Ну мальчик думает всё, надо бежать отсюда, и побежал, побежал по коридору.. А Дядька все ближе, его голос все громче, громче :
«Мальчик, мальчик, ты ведь хороший, послушный — ты не открывал Третью дверь, мальчик ? Ты ведь не смотрел на Виласипет ?»
А мальчик добежал до конца коридора и видит – там наверху маленькое окошко, он уцепился, протиснулся в это окошко и вылез !
Упал прямо на улицу, поднялся и побежал.

5. Он бежал, бежал.

Он бежал лесами и долами, бежал туманными оврагами, бежал по полям сражений, по полуистлевшим доспехам, уходящим под его ногой в топкие мхи, бежал по пустынным улицам сожженных городов, бежал мимо громадной спящей Головы, бежал чуть освещенными луной дворами, мимо ржавых клетей, заваленных сломанными механическими собаками, бежал темными аллеями сквозь запах тления и духов, и женщины в бархатных черных платьях, в масках из перьев оборачивались на него; он бежал по пустыням, бежал мимо летнего дворца Асархаддона, продираясь сквозь леса кольев с ободранными, насаженными на них телами, и воронье касалось его лица мягкими черными крыльями, и пепел из сожженных танков курского поля засыпал его глаза, а он всё бежал, бежал… И прибежал домой.

6. Милиционеры пришли.

Ну его все спрашивают типа где был, чего такое, а он говорить не может
Потерял речь потому что. Совсем не может говорить. И вот он взял бумагу, ручку, и быстро написал, нацарапал про все что с ним было, а потом упал. И умер.
А его родители отнесли ту бумагу в милицию. И милиционеры пошли в тот дом к тому Дядьке и схватили его, и в общем его расстреляли.
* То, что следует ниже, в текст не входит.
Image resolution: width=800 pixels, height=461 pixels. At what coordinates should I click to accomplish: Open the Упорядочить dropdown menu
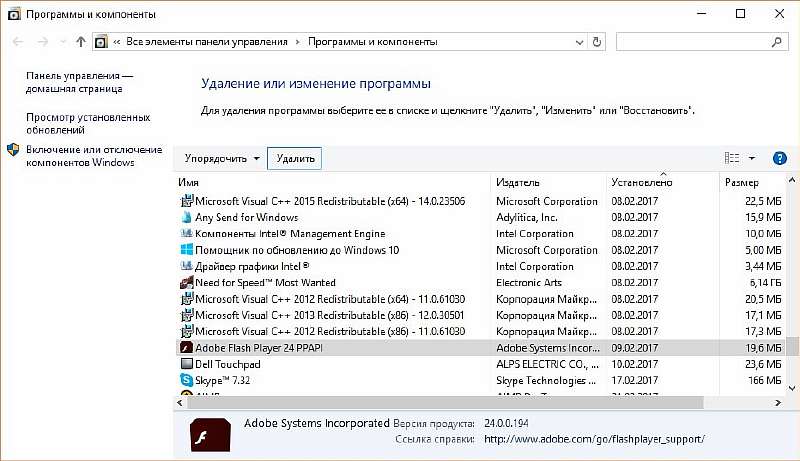222,158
Потому что он столько людей убил. Вот.

7. Дверь.

А в том доме больше никто потом не жил, не хотел потому что. И он постепенно зарос крапивой, и крыша провалилась, и травой заросли балки на чердаке, и все забыли где этот дом; он так и стоит заброшенный, заросший – птицы не вьют там гнезда и дикие звери там не живут, даже не ходят рядом. Сквозняки гуляют по темному сырому коридору. Ржавая железная дверь в первую комнату висит на петлях, и от перекошенной петли к косяку тянутся нити тонкой паутины. Открыта дверь и во вторую комнату — пустую и темную. А третья дверь заперта. О ней забыли. И на двери, сквозь ржавчину плесень, еще можно разобрать слово, написанное кривыми тонкими буквами –

Виласипет

Иди поплавай

7.

Это был такой яркий классный оранжевый поплавочек, совсем недалеко от берега, и я долго просил, чтобы меня отпустили сплавать к поплавочку и подержаться за него. Меня долго не пускали, отговаривали, но я все ныл и ныл и в общем отпустили меня. Ура ! И вот я вошел в воду и поплыл.

Плыву, а поплавочек на горизонте где-то маячит. Ну я плыву себе, плыву. Но смотрю – он дальше чем я думал. Дальше и больше. Сначала мне казалось, что он величиной с дыню или арбуз, а тут смотрю – он, наверное, размером со шкаф. Наполовину в воде. Квадратный такой. Наполовину в воде, наполовину его волны закрывают.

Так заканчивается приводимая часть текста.